My first impressions (asides from the ones already mentioned in reviews) 

Pros : 
- even the 2200 mah fits very discreet in my medium sized hands 
- flavour is very good , on par with the mAN if not slightly better ... good clouds on the 1ohm even (have not tried the .5) 
- battery life is good , lasts me a full office day 

Cons : 
- atty gets quite hot when chain vaping (then again probably not intended for that) and with the shortish drip tips got a bit of a lip burn the first time (ok ok a few times) 
- button already getting rattly , not as bad as my egrip but can feel it's plastic 
- threading on my model was a bit off so a challenge to screw the atty on maybe just my clumsy fingers 

All in all a great little device , my eGrip is getting jealous sitting in the corner .... now if they came out with a little RBA base they will have yet another winner ...

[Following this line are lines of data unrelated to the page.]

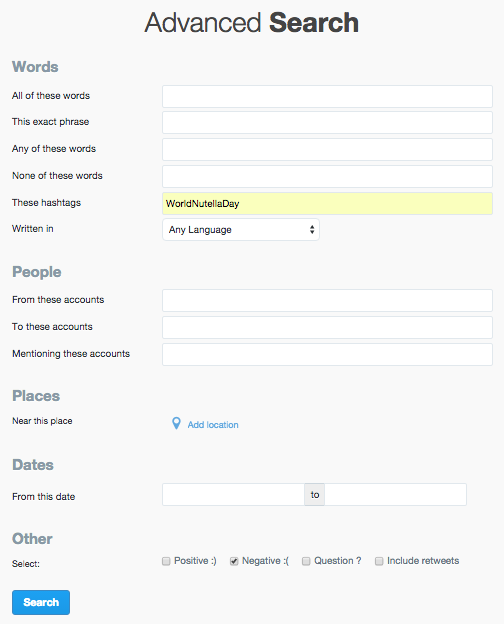Tick the Question ? checkbox

coord(306,561)
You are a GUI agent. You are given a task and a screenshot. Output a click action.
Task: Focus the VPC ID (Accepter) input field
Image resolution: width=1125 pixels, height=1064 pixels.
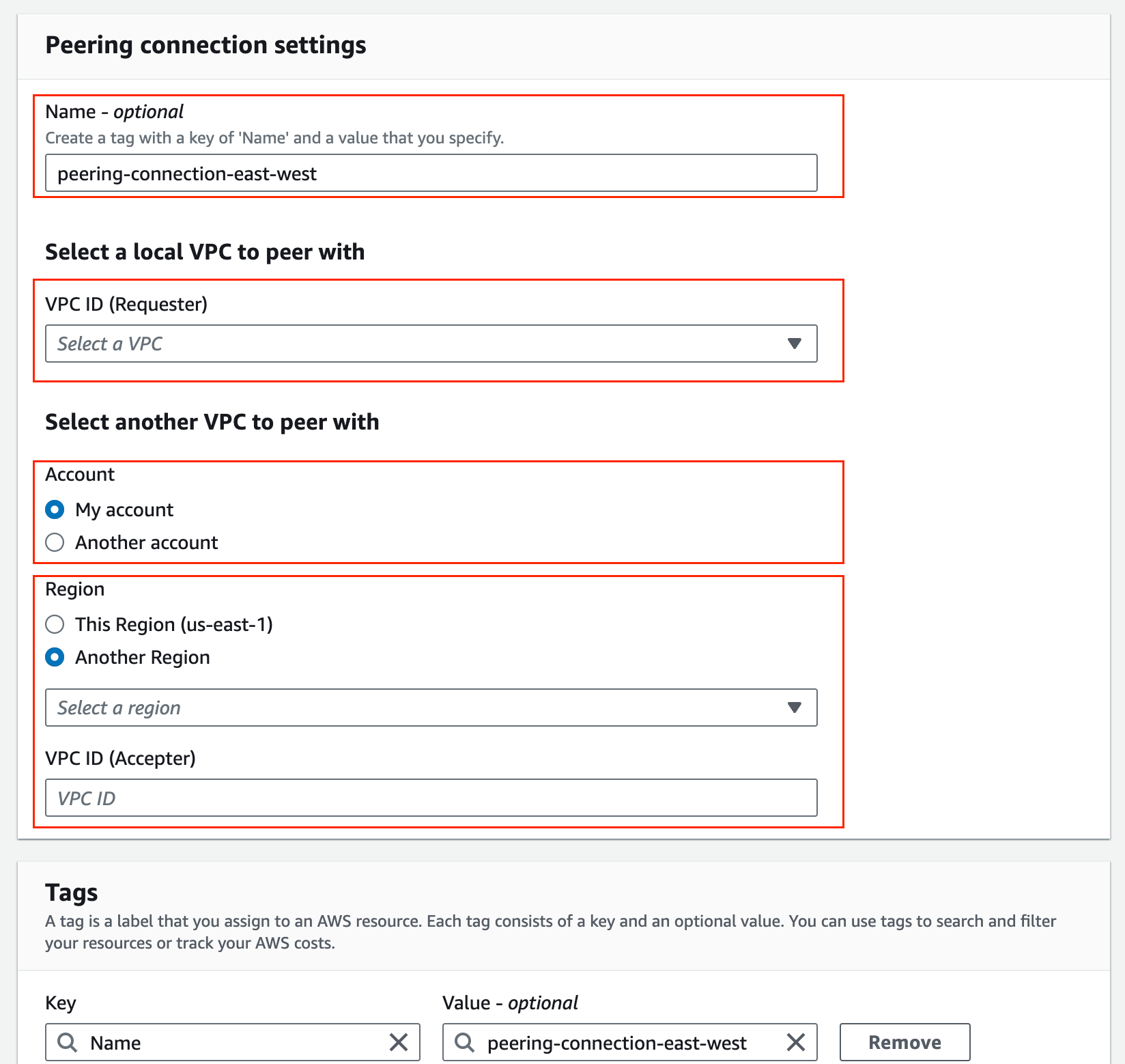tap(430, 798)
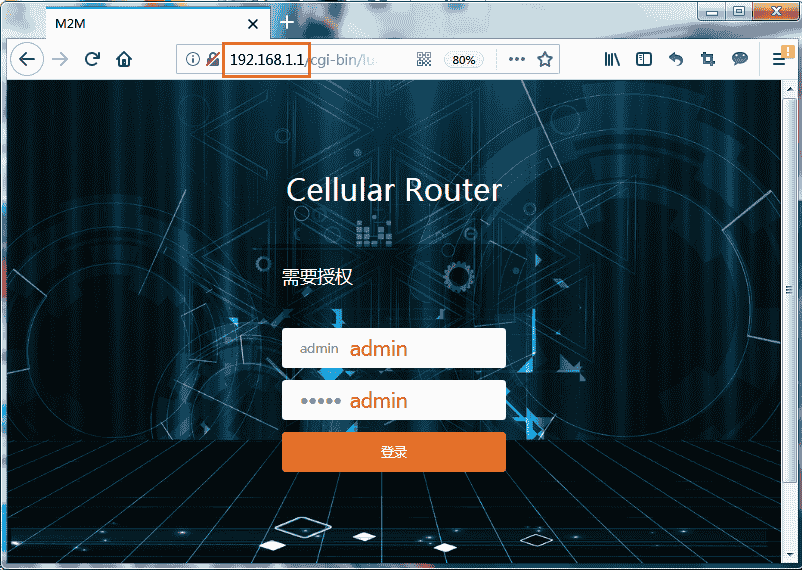Open the Firefox hamburger menu
The width and height of the screenshot is (802, 570).
click(x=779, y=59)
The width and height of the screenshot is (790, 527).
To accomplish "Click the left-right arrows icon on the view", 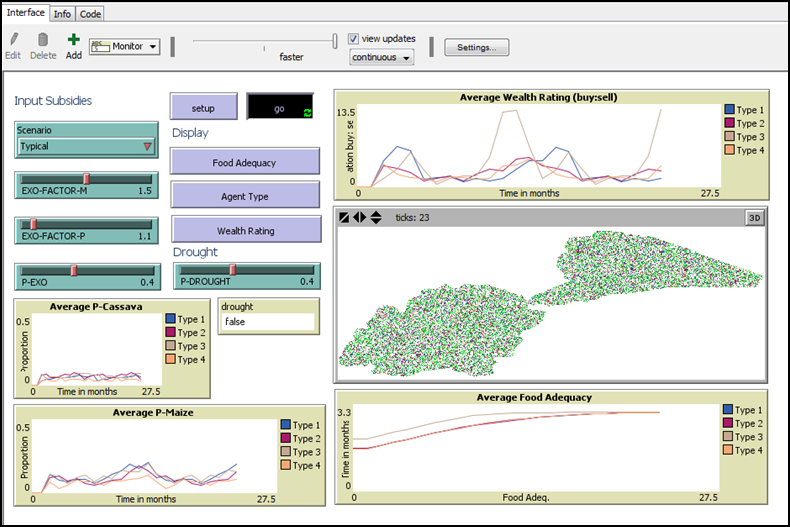I will click(360, 217).
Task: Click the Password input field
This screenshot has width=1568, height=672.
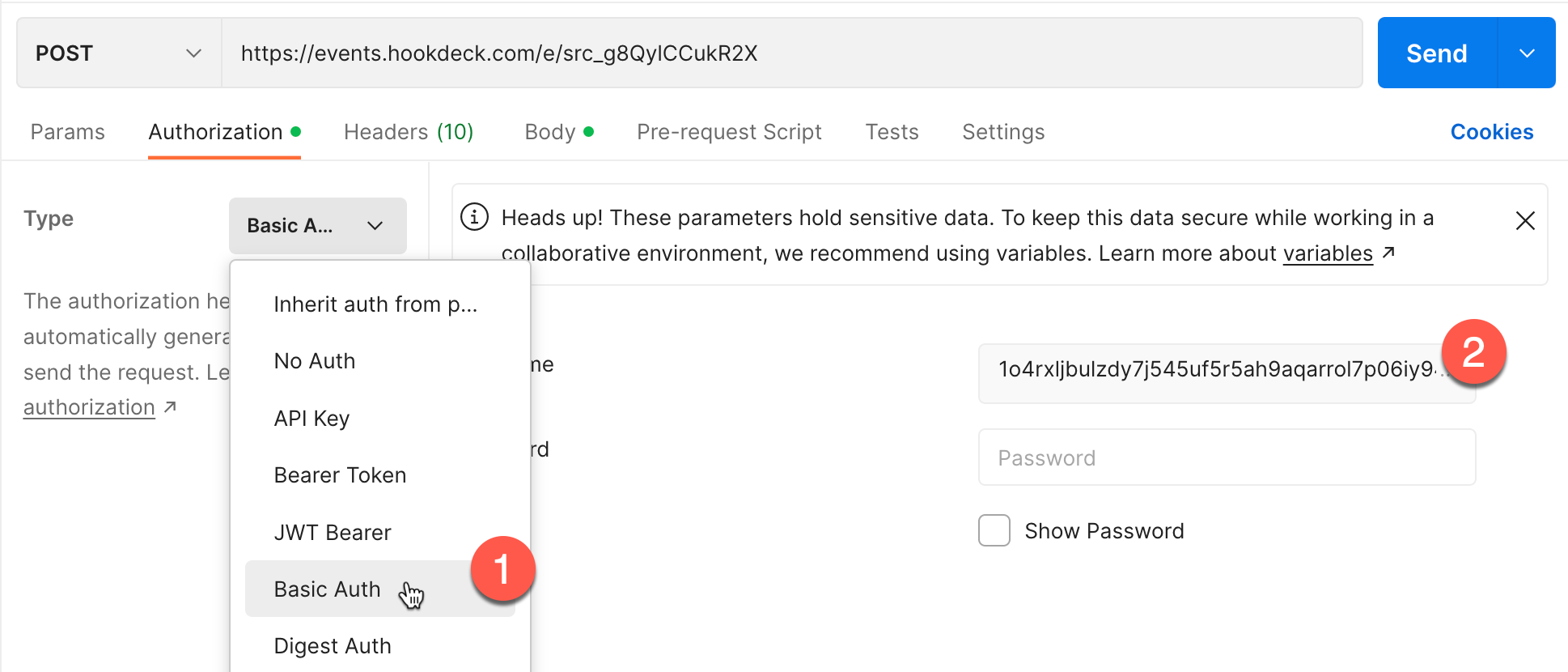Action: (x=1226, y=458)
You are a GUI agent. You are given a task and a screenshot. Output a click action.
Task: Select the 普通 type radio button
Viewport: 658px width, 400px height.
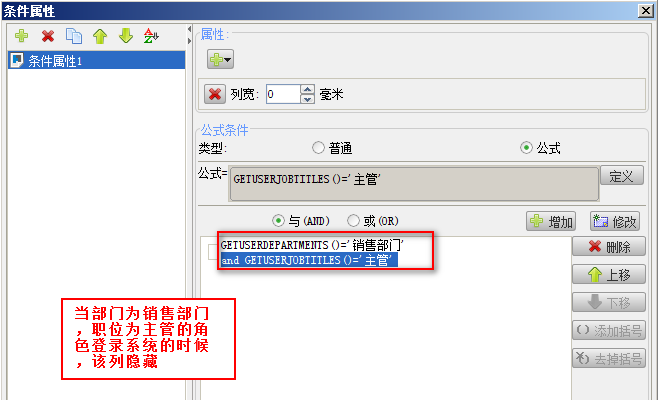pyautogui.click(x=318, y=148)

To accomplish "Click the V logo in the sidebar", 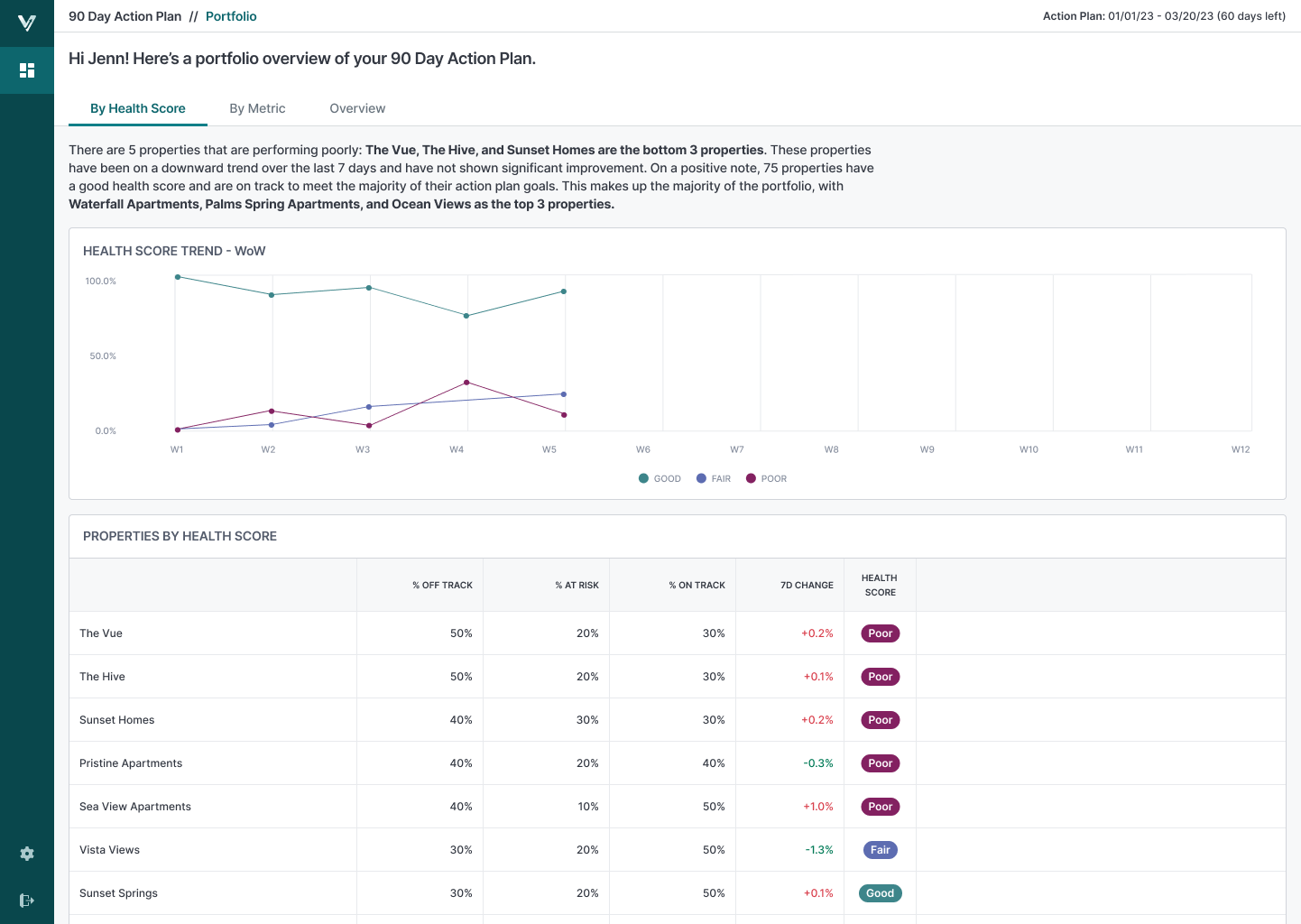I will point(27,23).
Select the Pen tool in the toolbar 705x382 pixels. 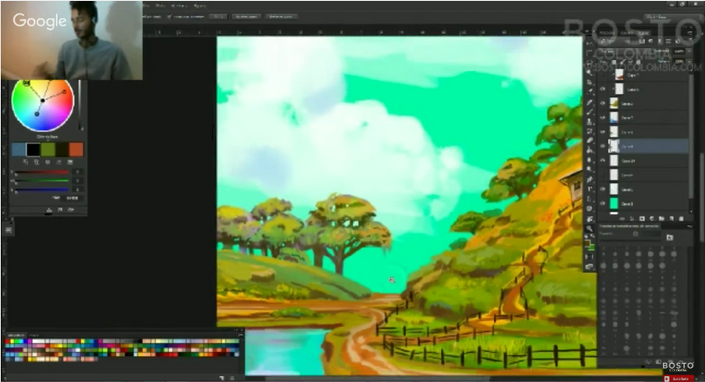click(589, 180)
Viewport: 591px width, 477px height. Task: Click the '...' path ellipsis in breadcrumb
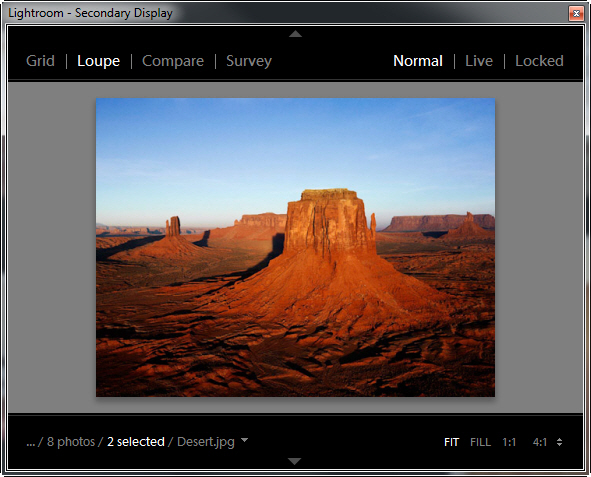(31, 442)
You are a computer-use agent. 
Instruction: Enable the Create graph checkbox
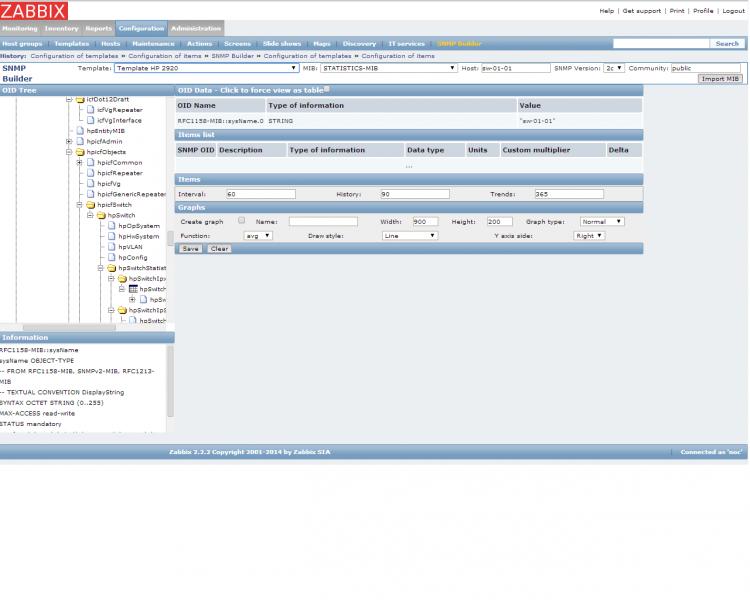(x=241, y=221)
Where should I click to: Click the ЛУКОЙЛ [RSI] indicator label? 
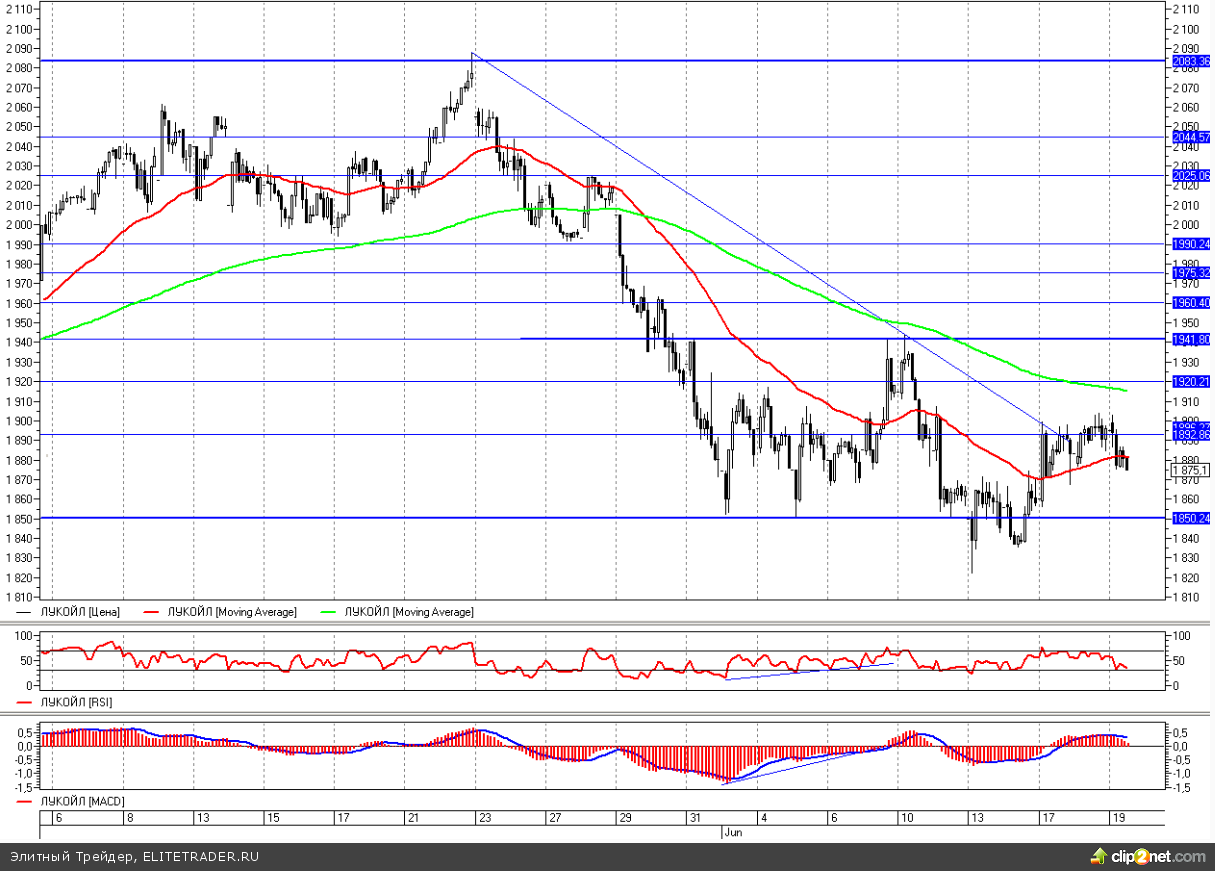(x=75, y=703)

Reactions: Like 1 | Informative 1


----------



## Smokey_Robinson (23/2/15)

Thanks @Kuhlkatz . My problem is that I fish the Vaal river, and do "wading" (walking between the rocks) in the rapids looking for yellowfish,the type of fishing and lower mid Vaal and the specie I target not really for deeper water thus boat not even a option. Getting an expensive and bigger mod or reo wouldn't work, as my standard kits are now R800-1000, so looking for something cheaper or same priced. Another problem is that my waterproof compartment on my wading backpack is only 125mm X 70mm thus size is a BIG factor, don't want something I have to screw on and unscrew again, like I'm doing now with my metal sleeve Nautilus mini with 20W istick. Also want something that has some protection factor for those days I do slip and fall in the river and might take a litlle knock.
@Daniel, thanks for the info. Would you suggest the .05ohm coil or 1.0ohm coil for someone that does "normal" vaping? You have the 1.8ml or 2.5ml tank?


----------



## Daniel (23/2/15)

@Smokey_Robinson normal vaping would recommend the 1.0ohm coil if you want to impress your buddies slap in the 0.5 ohm and blow those clouds! . I would maybe try one of those around the next jobbies , with a sealable zip lock bag when in the water , easy and cheap solution


----------